Strona główna » Newsy » C&A z lat 1995-1995 – przegląd

C&A z lat 1995-1995 – przegląd


Opublikowano: 01/02/2022 | Autor: Avok

Trzy numery miesięcznika Commodore & Amiga dodałem do swoich zbiorów. Są to numery z lat 1994-1995, a więc z okresu, kiedy redaktorem naczelnym był Krystian Grzenkowicz (wcześniej dowodził Klaudiusz Dybowski). Egzemplarze są w bardzo dobrym stanie, niepomięte, niepopisane, dlatego tak komozłomiarzom, jak i kolekcjonerom mogą służyć przez długi czas. Zaglądam do środka i widzę mnóstwo dobra: opisy sprzętu, poradniki użytkowania programów, recenzje gier, kursy oprogramowania, schematy dla majsterkowiczów, demoscena, a nawet krzyżówki z Cindy Crawford (Junior nie wie, kto to jest, ale ja wiem! 🙂 ). Poupychane na 52 stronach, obleczone w bajtkowo-topsecretową szatę graficzną materiały czytało i czyta się wciąż bardzo fajnie, szczególnie jeśli ma się odpowiednie korzenie (katowałem C/Plus 4, C-64, A500 i CD-32). Również gracze mieli w C&A swój kącik, a ich ulubionej rozrywce poświęcano co najmniej kilka stron. Tyle, że w 1995 roku nie było już za bardzo o czym pisać.
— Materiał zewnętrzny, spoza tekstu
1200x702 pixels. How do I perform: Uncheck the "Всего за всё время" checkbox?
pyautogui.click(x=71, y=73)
Pamiętajcie drogie maluchy: magazyn Commodore & Amiga (w skrócie C&A) ukazywał się w latach 1992-1995, nakładem Wydawnictwa Bajtek. W sumie wydano 46 zeszytów. W piśmie udzielali się autorzy, których możecie znać z periodyków growych: Voyager (Pixel), Jetboy (Top Secret), Rafał Wiosna (Gambler) czy Lifter (późniejszy Smuggler z CD-Action). Nakład pisma utrzymywał się na poziomie 70 tys. egzemplarzy, lecz sprzedaż z biegiem czasu leciała w dół i w październikowym numerze 1995 roku redaktor naczelny uprzejmie pożegnał czytelników. Część poświęconą Amidze postanowiono kontynuować na łamach starszego brata Bajtka, nie na wiele się to jednak zdało, bo on sam upadł rok później.
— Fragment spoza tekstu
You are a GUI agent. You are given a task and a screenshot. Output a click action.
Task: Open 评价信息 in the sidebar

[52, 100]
O wyjątkowym statusie Commodore & Amiga w sercach czytelników świadczy fakt, że wiele lat po zniknięciu z rynku pamięć o nim nie wygasła. Pojawiły się e-ziny C&A Fan (2007-2013) i C&A Games (2009-2014), a także dostępny też w formie papierowej magazyn K&A Plus (2015-obecnie), które tak tematyką, jak i szatą graficzną nawiązują do pierwowzoru. Jeśli łakniecie jednak tylko oryginału, możecie sięgnąć po Wydanie Specjalne Commodore & Amiga, które ukazało się przy okazji Pixel Heaven 2015 i zostało zrobione przez byłych redaktorów pisma (można go policzyć jako nr 47). Ja swój egzemplarz mam.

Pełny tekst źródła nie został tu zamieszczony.